Your point regarding the reactionary press and their "malaise" is well made, although having a cyclical view of history (as opposed to a Whiggish or a Progressive one), your concept of it being "too late" to turn back the clock seems dull and shortsighted.
We are a declining civilization in many ways, eventually dire need and the rule of parsimony will see us revert to more efficient modes of social organization, I think. Our current arrangements are those of a practically post scarcity variety, as is the entire Progressive mindset, in my opinion.
The cycle never ends though.
Once again, thank you for this piece, Mr White. I think there is room for quiet respect between political opposites.
Why is he wrong on social and cultural issues? Please make a coherent argument.
The commas enclosing "to which he adheres" should not be there because it is a restrictive clause in the sentence.
Thanks for the comments. I enjoyed reading your response, Peter. I'll be sure to send you my follow-up piece shortly.

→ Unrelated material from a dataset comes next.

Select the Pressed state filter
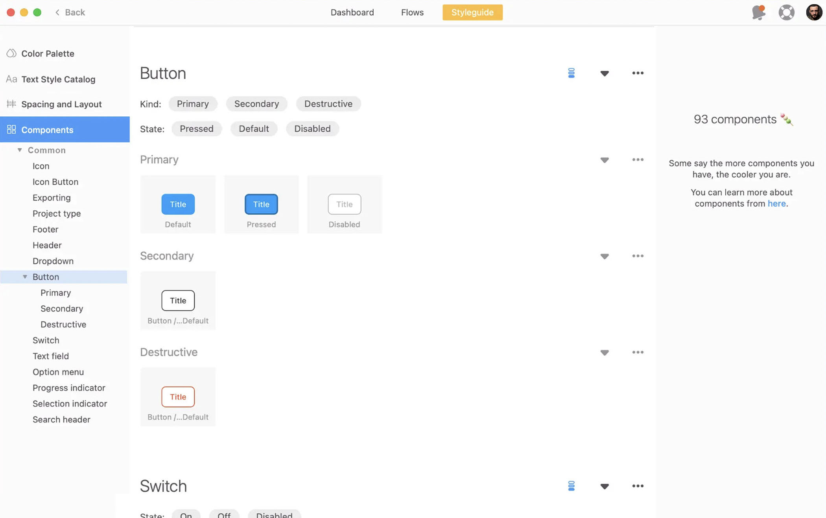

To the rest of you, I'm glad to see agreement that there can be respect in oppositional politics. I never said history runs in one direction, progressively, my view is that its path is anfractuous and dialectical. I've criticised the variety of historical progressivism preached by Whig liberals plenty of times(google for more detail!).
David, I didn't set out to produce a critique of Peter Hitchens. On the contrary, it was a piece on why Hitchens stands out from the crowd. But I'll include criticism in my next article.
Thanks for the grammatical advice, I often miss out on such issues.